The adipose tissue plays a central role in the regulation of energy homeostasis and is, therefore, a major contributor to the pathophysiology of obesity and metabolic diseases. Adipose tissue depots house a wide array of cell types interacting to maintain tissue function and homeostasis through extensive cellular crosstalk. However, the intercellular dialogues in the adipose niche and how they coordinate the response to the fluctuating nutritional status and metabolic demand are mostly unknown.

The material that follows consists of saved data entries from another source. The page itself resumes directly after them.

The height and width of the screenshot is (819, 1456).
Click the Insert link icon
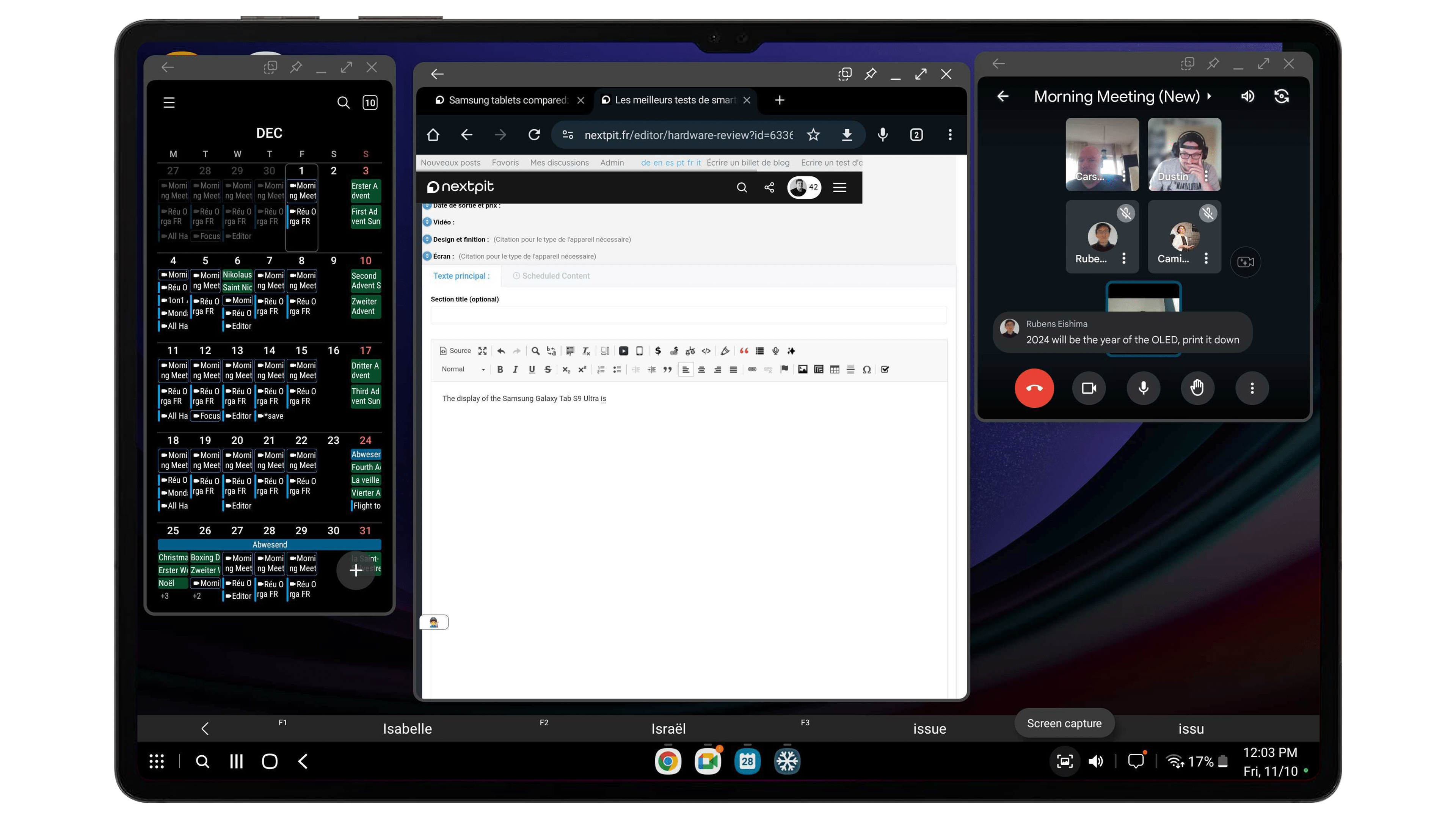pos(752,369)
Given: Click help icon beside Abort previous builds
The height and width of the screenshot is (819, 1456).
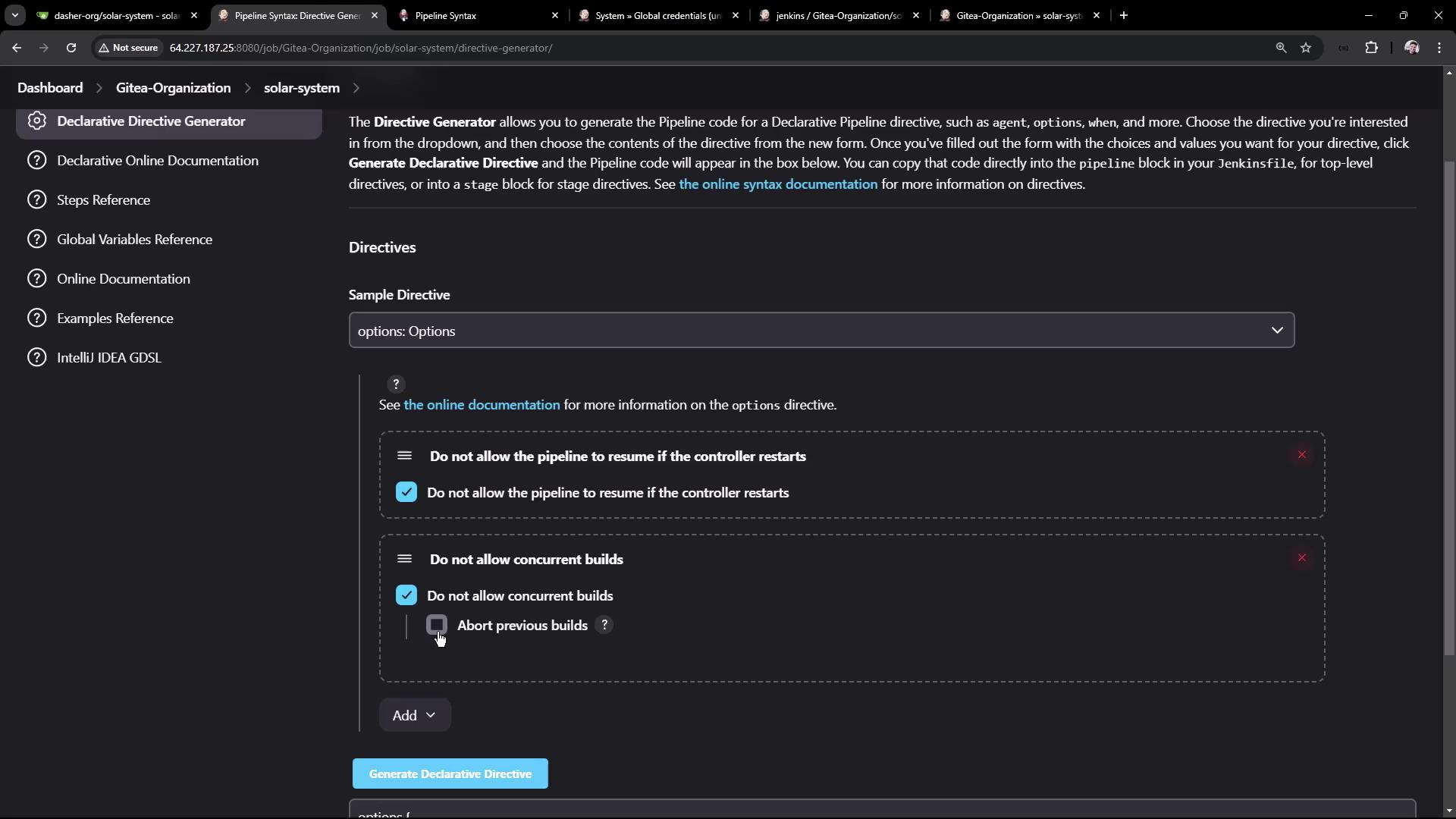Looking at the screenshot, I should pos(604,625).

The research in the Shamsi laboratory aims to systematically identify the intercellular communications in the highly specialized adipose niche and understand the roles of cellular crosstalks and niche factors in the regulation of adipose tissue development and remodeling. We blend discovery-based systems approaches, hypothesis-driven molecular and cell biology, and mammalian physiology to obtain integrated, high-resolution insights into the adipose niche. These will delineate cellular plasticity and crosstalks involved in making synchronized decisions, aging, and obesity-induced dysfunction in the adipose niche. In-depth characterization of cellular interactions in mouse and human adipose tissue and understanding how they become dysregulated in obesity will inform the design of novel targeted therapies for the treatment of obesity and metabolic diseases.